Saved entries

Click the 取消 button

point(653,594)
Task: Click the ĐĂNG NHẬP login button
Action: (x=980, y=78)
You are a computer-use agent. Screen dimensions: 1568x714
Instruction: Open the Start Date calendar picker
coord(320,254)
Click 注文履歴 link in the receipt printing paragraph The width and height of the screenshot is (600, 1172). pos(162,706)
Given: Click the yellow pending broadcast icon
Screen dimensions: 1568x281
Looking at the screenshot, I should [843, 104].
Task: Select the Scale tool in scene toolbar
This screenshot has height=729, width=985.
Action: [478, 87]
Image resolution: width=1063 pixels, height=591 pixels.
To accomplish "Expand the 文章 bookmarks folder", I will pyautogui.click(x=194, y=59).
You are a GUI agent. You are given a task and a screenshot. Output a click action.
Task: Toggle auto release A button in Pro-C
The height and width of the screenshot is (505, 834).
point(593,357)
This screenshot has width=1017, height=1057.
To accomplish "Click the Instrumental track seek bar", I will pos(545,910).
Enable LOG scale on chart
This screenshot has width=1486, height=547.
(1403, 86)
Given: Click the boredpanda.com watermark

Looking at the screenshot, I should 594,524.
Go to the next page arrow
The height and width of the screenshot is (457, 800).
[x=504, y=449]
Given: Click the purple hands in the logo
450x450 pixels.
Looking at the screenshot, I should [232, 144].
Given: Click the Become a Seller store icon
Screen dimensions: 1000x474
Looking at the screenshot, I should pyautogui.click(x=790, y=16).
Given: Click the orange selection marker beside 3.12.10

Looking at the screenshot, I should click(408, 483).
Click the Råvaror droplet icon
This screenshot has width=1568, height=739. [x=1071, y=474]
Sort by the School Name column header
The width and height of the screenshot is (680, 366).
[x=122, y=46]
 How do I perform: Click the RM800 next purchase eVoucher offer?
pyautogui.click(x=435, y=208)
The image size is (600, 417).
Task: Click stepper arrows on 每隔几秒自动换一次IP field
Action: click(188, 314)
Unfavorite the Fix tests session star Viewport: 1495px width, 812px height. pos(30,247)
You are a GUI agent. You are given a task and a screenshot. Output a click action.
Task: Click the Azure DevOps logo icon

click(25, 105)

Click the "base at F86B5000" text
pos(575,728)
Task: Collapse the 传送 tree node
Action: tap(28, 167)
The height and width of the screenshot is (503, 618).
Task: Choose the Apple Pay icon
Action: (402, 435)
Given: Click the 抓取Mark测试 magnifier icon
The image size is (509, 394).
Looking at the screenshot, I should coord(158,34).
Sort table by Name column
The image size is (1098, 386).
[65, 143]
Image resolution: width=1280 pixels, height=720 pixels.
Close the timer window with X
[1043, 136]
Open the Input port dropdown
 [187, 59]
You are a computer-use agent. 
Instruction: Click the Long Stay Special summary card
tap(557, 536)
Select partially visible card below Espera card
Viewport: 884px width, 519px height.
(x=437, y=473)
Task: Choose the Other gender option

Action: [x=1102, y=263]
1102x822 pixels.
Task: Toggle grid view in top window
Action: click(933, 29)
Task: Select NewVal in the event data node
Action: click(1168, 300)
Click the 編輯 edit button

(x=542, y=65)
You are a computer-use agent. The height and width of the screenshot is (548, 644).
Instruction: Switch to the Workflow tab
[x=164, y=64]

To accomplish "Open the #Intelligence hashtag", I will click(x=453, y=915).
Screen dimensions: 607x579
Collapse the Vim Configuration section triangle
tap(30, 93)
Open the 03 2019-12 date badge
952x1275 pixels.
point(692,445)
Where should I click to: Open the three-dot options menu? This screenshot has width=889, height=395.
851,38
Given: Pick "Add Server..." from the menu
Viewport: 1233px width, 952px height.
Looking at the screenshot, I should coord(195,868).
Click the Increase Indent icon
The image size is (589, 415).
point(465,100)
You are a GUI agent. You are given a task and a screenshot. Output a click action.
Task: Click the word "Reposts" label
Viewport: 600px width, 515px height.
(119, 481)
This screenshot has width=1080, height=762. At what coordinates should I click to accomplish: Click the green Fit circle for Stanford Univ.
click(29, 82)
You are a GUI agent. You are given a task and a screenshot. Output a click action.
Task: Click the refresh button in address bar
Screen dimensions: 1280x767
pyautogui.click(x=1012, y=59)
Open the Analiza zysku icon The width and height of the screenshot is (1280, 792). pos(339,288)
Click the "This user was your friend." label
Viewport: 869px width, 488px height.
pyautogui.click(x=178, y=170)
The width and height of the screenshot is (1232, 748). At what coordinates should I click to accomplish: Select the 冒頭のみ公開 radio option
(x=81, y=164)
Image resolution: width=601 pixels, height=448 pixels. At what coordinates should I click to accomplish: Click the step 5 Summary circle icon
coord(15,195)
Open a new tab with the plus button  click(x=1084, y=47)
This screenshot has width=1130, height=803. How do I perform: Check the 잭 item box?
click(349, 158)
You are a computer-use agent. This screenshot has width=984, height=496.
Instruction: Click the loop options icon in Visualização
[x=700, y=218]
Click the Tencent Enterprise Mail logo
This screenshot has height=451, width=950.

- About this exercise: A word-for-word restatement of every record above is expected.

- Output for this exercise:
Click the 取消 button

point(653,594)
Task: Click the ĐĂNG NHẬP login button
Action: (x=980, y=78)
You are a computer-use agent. Screen dimensions: 1568x714
Instruction: Open the Start Date calendar picker
coord(320,254)
Click 注文履歴 link in the receipt printing paragraph The width and height of the screenshot is (600, 1172). pos(162,706)
Given: Click the yellow pending broadcast icon
Screen dimensions: 1568x281
Looking at the screenshot, I should [843, 104].
Task: Select the Scale tool in scene toolbar
This screenshot has height=729, width=985.
Action: [478, 87]
Image resolution: width=1063 pixels, height=591 pixels.
To accomplish "Expand the 文章 bookmarks folder", I will pyautogui.click(x=194, y=59).
You are a GUI agent. You are given a task and a screenshot. Output a click action.
Task: Toggle auto release A button in Pro-C
The height and width of the screenshot is (505, 834).
point(593,357)
This screenshot has width=1017, height=1057.
To accomplish "Click the Instrumental track seek bar", I will pos(545,910).
Enable LOG scale on chart
This screenshot has width=1486, height=547.
(1403, 86)
Given: Click the boredpanda.com watermark

Looking at the screenshot, I should 594,524.
Go to the next page arrow
The height and width of the screenshot is (457, 800).
[x=504, y=449]
Given: Click the purple hands in the logo
450x450 pixels.
Looking at the screenshot, I should [232, 144].
Given: Click the Become a Seller store icon
Screen dimensions: 1000x474
Looking at the screenshot, I should pyautogui.click(x=790, y=16).
Given: Click the orange selection marker beside 3.12.10

Looking at the screenshot, I should click(408, 483).
Click the Råvaror droplet icon
This screenshot has width=1568, height=739. [x=1071, y=474]
Sort by the School Name column header
The width and height of the screenshot is (680, 366).
[x=122, y=46]
 How do I perform: Click the RM800 next purchase eVoucher offer?
pyautogui.click(x=435, y=208)
The image size is (600, 417).
Task: Click stepper arrows on 每隔几秒自动换一次IP field
Action: click(188, 314)
Unfavorite the Fix tests session star Viewport: 1495px width, 812px height. pos(30,247)
You are a GUI agent. You are given a task and a screenshot. Output a click action.
Task: Click the Azure DevOps logo icon

click(25, 105)

Click the "base at F86B5000" text
pos(575,728)
Task: Collapse the 传送 tree node
Action: tap(28, 167)
The height and width of the screenshot is (503, 618).
Task: Choose the Apple Pay icon
Action: (402, 435)
Given: Click the 抓取Mark测试 magnifier icon
The image size is (509, 394).
Looking at the screenshot, I should coord(158,34).
Sort table by Name column
The image size is (1098, 386).
[65, 143]
Image resolution: width=1280 pixels, height=720 pixels.
Close the timer window with X
[1043, 136]
Open the Input port dropdown
 [187, 59]
You are a computer-use agent. 
Instruction: Click the Long Stay Special summary card
tap(557, 536)
Select partially visible card below Espera card
Viewport: 884px width, 519px height.
(x=437, y=473)
Task: Choose the Other gender option

Action: [x=1102, y=263]
1102x822 pixels.
Task: Toggle grid view in top window
Action: click(933, 29)
Task: Select NewVal in the event data node
Action: click(1168, 300)
Click the 編輯 edit button

(x=542, y=65)
You are a computer-use agent. The height and width of the screenshot is (548, 644).
Instruction: Switch to the Workflow tab
[x=164, y=64]

To accomplish "Open the #Intelligence hashtag", I will click(x=453, y=915).
Screen dimensions: 607x579
Collapse the Vim Configuration section triangle
tap(30, 93)
Open the 03 2019-12 date badge
952x1275 pixels.
point(692,445)
Where should I click to: Open the three-dot options menu? This screenshot has width=889, height=395.
851,38
Given: Pick "Add Server..." from the menu
Viewport: 1233px width, 952px height.
Looking at the screenshot, I should coord(195,868).
Click the Increase Indent icon
The image size is (589, 415).
point(465,100)
You are a GUI agent. You are given a task and a screenshot. Output a click action.
Task: Click the word "Reposts" label
Viewport: 600px width, 515px height.
(119, 481)
This screenshot has width=1080, height=762. At what coordinates should I click to accomplish: Click the green Fit circle for Stanford Univ.
click(29, 82)
You are a GUI agent. You are given a task and a screenshot. Output a click action.
Task: Click the refresh button in address bar
Screen dimensions: 1280x767
pyautogui.click(x=1012, y=59)
Open the Analiza zysku icon The width and height of the screenshot is (1280, 792). pos(339,288)
Click the "This user was your friend." label
Viewport: 869px width, 488px height.
pyautogui.click(x=178, y=170)
The width and height of the screenshot is (1232, 748). At what coordinates should I click to accomplish: Select the 冒頭のみ公開 radio option
(x=81, y=164)
Image resolution: width=601 pixels, height=448 pixels. At what coordinates should I click to accomplish: Click the step 5 Summary circle icon
coord(15,195)
Open a new tab with the plus button  click(x=1084, y=47)
This screenshot has width=1130, height=803. How do I perform: Check the 잭 item box?
click(349, 158)
You are a computer-use agent. This screenshot has width=984, height=496.
Instruction: Click the loop options icon in Visualização
[x=700, y=218]
Click the Tencent Enterprise Mail logo
This screenshot has height=451, width=950.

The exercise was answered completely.